I was delighted to realize my custom Star Wars  Adidas shoes arrived today.  They turned out to be better than I was expecting, and also came with a Star Wars pull string bag.  Now I just need a Star Wars hat, and I will have a complete Star Wars outfit.  I have a black Adidas track suit with a Yoda image on the back of the jacket.  It has neon yellow stripes on the arms.

I’ll wear it when I go see the new movie.  I was hoping to go to the OTA meeting today.  Unfortunately, it sold out before I even heard about it.  It made me realize how out of touch I am with my own community.  I’ve spent so much time on the east coast with my schooling and research that I’m more familiar with that community.  I haven’t done anything to build networks locally since I got my PhD.  I guess because I don’t plan on staying.  I’m moving to Denver in a year, and have done some networking there with others on the autism spectrum.

Aside from the game series I’m working on, I haven’t followed up on any job offers.  I feel kind of bad about this, because I know deep down that the biggest reason is because the very idea of starting a new job with strangers gives me surges of anxiety.  It’s hard to recall that at 17, I entered the Army in a different state, where I knew noone.  I’m sure I was anxious then too, but that was before I had PTSD.  It’s changed me in many ways.  I’m not adventurous and daring anymore.  I realize that being so young played its part in that, but I can still sense that I’m less ambitious.

I try to keep that in perspective.  I’m not less, I’m different.  I’m a new me, and that’s okay.  My experiences changed me just as they do everyone else.  It’s normal.  Blahblahblah.  So, the new me isn’t even considering moving to Japan to start a new career.  I love anime and robotics, but I know how hard it is to move to a different country where you don’t speak the language.  I’m not up for that.  I’m disappointed in myself for not being up for it, though.

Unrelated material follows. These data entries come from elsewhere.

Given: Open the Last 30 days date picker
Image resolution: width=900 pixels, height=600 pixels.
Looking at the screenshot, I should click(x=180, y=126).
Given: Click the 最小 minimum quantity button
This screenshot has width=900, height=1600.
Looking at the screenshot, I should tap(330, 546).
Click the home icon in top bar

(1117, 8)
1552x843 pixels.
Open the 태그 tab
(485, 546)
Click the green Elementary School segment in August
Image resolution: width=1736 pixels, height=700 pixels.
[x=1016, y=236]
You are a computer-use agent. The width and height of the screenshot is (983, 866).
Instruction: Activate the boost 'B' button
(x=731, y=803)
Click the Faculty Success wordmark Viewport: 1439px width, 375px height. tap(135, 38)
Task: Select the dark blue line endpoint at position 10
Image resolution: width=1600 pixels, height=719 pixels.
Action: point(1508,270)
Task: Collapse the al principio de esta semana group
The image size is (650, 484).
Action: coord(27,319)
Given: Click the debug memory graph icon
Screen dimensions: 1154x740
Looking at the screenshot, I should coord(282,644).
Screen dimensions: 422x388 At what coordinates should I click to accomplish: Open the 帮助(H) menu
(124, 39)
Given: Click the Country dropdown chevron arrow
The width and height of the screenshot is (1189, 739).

But I’ll get over it.  I have a plan, and am putting lots of time into my current projects.  That’s one good thing about being aspie.  I can hyperfocus easily.  I don’t really have an off switch once I get into what I’m doing.  I usually only stop to care for my cat, or to attend to my biological needs when I can no longer ignore them.   I haven’t had my period in a long time.  I can’t remember how long.  I know it’s because I got too focused, and didn’t eat enough for a while.  I’m starting to gain the weight back now, so it’ll probably return to normal eventually.  Not that I miss it.

After that happened, I’ve been doing better with eating.  I just need to try harder with having more variety in my diet.  I think part of the reason I struggle with this, is because I don’t understand why I can’t eat the same things for every meal every day.  I think it should be a good thing.  My frequent kidney stones disagree.  I did add a new fruit, though.  I like mangos now.  So there’s that.  Oh well, I better get back to being a code monkey.